The study analyzed word combinations in six languages across the biggest social-media platforms, as well as other sites, over a two-year period (January 2020 to December 2021). It found the vast majority of Holocaust-pandemic references (57 million) were in English. Hebrew was second (2.6 million) and Spanish third (2.1 million).

“Over the last two years, Holocaust trivialization has become increasingly mainstream among many politicians, grassroots movements, in the media and online, representing a distortion of history and a direct affront to the memory of the victims and the dignity of survivors,” according to CAM.

“The keyword is ‘mainstream’,” Arthur Maserjian, head of CAM’s information hub, told JNS. “This is happening in mainstream political conversations, on primetime television and in protest movements around the world.”

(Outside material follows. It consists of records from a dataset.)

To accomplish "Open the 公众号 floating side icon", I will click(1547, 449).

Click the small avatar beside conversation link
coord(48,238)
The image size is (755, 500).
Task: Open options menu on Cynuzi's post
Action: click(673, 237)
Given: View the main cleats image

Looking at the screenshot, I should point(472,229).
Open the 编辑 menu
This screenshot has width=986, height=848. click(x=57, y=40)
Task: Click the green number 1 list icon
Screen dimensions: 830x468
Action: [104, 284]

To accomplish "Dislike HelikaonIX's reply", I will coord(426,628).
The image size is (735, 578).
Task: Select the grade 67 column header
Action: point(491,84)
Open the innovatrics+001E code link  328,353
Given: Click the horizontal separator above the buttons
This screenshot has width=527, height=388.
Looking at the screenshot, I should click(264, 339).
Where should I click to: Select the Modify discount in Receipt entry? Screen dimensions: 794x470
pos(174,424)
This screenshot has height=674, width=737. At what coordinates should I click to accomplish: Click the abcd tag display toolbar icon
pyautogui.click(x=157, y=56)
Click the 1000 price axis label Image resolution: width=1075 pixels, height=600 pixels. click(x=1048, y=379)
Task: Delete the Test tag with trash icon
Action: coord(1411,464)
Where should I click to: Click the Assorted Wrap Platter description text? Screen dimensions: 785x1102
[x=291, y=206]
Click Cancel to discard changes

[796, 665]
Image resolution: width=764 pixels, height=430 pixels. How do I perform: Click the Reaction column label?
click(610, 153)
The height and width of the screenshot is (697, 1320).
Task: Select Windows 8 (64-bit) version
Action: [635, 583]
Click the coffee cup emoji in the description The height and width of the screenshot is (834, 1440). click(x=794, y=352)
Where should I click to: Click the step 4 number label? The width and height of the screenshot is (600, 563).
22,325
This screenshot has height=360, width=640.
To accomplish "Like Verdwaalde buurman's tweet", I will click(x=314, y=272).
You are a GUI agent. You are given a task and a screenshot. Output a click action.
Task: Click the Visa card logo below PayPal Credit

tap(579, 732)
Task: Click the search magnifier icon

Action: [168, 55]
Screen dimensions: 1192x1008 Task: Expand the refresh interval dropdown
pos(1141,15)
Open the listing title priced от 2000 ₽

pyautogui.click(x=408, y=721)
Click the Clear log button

A mass rally against vaccine mandates, which drew thousands of people to the National Mall in Washington on Sunday, provides a recent example. Robert F. Kennedy Jr., one of the speakers, said the mandate was worse than Nazi Germany because “even in Hitler’s Germany, you could cross the Alps into Switzerland. You could hide in the attic like Anne Frank did.”

“Trivialization is a kind of a gateway to other forms of anti-Semitism and other forms of extremism,” Maserjian warned, noting that it creates a kind of “safe space” for anti-Semitic conspiracies and “outright Holocaust denial” to flourish.

He said social media has exacerbates the problem, allowing people to spread such messages with the “speed of a click” and at a “viral pace.”

Rabbi Abraham Cooper of the Simon Wiesenthal Center, agreed that social media is definitely a driver of Holocaust trivialization, telling JNS that “it’s used by extremists to spread their hate and even to do operational things.”

In its “Global Antisemitism 2021 Top Ten,” the Wiesenthal Center found that COVID’s latest deviant strains’ made the No. 4 spot, noting that Facebook “directly profited from ads comparing the COVID vaccine to the Nazi Holocaust.”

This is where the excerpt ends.